> **TASK INSTRUCTIONS**: Look below for the line that contains "Show info for Exclusive", then copy it and each following line exactly, through and including the line that contains "Open the volume".

--------------------------------------------------

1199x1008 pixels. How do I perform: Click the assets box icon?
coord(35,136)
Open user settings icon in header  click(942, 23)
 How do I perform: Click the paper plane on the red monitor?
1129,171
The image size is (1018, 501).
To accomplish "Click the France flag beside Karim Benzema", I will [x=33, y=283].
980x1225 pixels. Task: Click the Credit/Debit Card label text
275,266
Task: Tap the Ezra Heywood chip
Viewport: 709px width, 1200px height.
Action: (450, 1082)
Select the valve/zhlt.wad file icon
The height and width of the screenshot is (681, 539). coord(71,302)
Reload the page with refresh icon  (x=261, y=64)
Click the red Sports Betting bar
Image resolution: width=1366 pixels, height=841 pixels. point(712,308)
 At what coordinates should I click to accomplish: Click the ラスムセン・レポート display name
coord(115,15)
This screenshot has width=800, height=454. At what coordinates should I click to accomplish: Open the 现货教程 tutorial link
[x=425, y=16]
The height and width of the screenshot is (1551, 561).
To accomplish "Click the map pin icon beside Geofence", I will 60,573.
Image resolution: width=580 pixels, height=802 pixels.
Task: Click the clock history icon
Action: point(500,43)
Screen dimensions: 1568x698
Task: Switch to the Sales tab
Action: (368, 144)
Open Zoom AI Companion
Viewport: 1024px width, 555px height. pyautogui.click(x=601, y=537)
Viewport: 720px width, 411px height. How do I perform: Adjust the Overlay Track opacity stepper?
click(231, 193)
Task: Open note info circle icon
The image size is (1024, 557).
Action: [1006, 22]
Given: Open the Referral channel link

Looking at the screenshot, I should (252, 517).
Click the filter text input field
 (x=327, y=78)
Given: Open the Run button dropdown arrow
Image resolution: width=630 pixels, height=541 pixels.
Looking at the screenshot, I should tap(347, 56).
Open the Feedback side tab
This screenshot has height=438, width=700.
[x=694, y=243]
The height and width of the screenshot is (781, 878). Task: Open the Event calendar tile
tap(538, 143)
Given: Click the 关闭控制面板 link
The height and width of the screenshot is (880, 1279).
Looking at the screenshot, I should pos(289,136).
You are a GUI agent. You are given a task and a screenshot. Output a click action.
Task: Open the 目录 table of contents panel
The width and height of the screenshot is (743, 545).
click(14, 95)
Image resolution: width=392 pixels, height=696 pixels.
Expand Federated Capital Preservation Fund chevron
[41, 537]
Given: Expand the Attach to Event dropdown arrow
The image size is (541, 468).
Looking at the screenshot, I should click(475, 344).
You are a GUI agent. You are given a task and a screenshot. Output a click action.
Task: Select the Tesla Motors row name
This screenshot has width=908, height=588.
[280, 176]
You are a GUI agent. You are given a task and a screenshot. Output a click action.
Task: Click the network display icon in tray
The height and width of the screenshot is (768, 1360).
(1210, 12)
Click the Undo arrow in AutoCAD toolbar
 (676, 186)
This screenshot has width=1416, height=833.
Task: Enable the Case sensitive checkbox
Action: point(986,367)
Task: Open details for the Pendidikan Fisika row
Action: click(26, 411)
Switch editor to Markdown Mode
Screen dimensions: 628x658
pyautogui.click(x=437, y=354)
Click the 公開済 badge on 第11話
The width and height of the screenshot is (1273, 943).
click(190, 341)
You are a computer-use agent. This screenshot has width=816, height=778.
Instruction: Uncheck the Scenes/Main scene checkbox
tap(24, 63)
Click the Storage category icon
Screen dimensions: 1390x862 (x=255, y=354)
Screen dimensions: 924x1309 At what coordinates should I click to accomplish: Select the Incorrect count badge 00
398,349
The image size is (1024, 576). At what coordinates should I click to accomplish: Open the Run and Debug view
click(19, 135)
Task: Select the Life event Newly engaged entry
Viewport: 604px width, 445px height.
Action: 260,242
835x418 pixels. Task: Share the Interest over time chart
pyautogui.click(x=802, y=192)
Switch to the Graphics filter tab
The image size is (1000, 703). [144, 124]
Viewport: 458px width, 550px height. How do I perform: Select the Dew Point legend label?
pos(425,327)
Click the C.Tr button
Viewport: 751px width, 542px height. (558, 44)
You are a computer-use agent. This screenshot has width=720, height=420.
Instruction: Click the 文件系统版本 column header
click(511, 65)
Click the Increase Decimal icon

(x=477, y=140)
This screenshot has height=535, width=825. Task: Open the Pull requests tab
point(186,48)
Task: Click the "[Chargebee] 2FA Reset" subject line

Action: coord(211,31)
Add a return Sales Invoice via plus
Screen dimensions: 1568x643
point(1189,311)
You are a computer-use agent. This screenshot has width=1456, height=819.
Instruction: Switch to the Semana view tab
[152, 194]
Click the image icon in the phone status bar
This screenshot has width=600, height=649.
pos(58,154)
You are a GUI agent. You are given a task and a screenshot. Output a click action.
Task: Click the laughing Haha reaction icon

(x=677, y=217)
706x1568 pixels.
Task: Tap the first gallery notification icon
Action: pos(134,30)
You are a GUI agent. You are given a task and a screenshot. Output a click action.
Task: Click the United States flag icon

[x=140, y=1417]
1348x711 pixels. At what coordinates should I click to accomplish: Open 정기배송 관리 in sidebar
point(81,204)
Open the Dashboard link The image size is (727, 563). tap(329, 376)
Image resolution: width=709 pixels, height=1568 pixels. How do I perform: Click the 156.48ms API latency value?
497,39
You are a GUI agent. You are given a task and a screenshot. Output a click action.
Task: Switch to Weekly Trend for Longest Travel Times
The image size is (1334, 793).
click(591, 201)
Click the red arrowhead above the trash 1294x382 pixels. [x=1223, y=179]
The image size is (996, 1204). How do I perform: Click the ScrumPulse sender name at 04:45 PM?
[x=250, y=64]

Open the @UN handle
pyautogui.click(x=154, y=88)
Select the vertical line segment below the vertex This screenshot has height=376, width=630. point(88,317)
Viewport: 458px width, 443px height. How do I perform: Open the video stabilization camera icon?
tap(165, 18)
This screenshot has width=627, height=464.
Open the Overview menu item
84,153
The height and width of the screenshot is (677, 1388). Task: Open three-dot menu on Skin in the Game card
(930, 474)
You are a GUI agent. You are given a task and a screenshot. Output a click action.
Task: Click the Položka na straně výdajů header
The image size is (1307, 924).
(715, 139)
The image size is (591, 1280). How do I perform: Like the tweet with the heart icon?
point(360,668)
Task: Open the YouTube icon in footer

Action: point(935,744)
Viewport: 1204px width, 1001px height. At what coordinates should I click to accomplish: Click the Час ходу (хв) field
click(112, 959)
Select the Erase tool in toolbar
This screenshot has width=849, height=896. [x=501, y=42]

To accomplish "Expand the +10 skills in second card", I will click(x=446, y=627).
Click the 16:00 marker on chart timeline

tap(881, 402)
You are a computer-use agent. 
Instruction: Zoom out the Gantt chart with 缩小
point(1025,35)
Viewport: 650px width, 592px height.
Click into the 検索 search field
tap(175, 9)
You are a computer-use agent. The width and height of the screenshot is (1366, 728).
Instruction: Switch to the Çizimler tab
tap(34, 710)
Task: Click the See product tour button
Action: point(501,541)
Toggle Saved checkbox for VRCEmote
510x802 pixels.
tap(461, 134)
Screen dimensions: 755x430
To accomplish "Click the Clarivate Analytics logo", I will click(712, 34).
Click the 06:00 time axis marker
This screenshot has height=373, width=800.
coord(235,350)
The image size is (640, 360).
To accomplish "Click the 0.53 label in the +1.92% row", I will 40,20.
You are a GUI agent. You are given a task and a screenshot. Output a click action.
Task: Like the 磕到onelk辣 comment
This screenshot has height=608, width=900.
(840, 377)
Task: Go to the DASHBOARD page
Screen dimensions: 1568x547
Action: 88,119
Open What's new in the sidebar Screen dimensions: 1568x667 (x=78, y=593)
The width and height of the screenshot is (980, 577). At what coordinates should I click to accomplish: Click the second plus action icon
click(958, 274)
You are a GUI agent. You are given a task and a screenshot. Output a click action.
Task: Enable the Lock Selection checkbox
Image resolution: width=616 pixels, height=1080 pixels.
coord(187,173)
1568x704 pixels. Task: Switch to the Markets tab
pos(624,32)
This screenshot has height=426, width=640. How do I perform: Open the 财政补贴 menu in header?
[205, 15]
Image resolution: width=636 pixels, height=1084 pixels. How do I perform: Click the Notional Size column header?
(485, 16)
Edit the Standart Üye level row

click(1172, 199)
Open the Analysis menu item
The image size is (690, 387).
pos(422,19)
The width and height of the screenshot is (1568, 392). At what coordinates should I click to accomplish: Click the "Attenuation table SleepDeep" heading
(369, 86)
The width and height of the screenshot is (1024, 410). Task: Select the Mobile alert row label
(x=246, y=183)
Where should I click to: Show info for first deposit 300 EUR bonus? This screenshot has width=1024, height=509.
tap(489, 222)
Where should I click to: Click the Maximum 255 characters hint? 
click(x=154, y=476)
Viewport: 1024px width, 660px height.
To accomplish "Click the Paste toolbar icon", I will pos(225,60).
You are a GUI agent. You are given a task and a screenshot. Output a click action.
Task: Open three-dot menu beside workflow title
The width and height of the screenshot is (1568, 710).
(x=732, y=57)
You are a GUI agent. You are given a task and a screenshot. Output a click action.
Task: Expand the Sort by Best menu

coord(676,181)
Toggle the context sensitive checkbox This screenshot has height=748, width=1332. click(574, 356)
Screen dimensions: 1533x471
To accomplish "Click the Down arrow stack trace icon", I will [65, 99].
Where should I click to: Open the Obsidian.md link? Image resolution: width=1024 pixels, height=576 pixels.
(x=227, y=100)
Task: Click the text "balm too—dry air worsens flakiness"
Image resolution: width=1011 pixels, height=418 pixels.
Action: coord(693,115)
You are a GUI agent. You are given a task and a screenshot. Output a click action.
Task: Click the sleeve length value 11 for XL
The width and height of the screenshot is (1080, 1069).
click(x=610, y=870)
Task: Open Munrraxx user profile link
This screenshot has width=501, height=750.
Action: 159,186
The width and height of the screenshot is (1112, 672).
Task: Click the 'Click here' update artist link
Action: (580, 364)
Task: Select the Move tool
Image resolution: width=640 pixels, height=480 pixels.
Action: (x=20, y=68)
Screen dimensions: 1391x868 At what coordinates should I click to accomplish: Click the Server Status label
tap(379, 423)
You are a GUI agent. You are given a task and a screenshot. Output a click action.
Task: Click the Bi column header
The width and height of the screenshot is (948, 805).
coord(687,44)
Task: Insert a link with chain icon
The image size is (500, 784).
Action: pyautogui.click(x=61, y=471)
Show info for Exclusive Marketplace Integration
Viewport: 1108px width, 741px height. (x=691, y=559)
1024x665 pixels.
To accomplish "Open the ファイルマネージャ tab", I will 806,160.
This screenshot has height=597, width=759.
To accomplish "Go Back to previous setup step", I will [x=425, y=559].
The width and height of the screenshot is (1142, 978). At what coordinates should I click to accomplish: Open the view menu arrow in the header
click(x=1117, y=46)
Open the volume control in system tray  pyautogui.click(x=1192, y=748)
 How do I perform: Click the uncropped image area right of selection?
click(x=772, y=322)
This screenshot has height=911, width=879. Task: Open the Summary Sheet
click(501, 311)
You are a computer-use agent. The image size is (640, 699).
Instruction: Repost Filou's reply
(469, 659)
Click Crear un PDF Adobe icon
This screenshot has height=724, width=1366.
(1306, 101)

--------------------------------------------------

> **WRITTEN SOLUTION**:
Show info for Exclusive Marketplace Integration
Viewport: 1108px width, 741px height. (x=691, y=559)
1024x665 pixels.
To accomplish "Open the ファイルマネージャ tab", I will 806,160.
This screenshot has height=597, width=759.
To accomplish "Go Back to previous setup step", I will [x=425, y=559].
The width and height of the screenshot is (1142, 978). At what coordinates should I click to accomplish: Open the view menu arrow in the header
click(x=1117, y=46)
Open the volume control in system tray  pyautogui.click(x=1192, y=748)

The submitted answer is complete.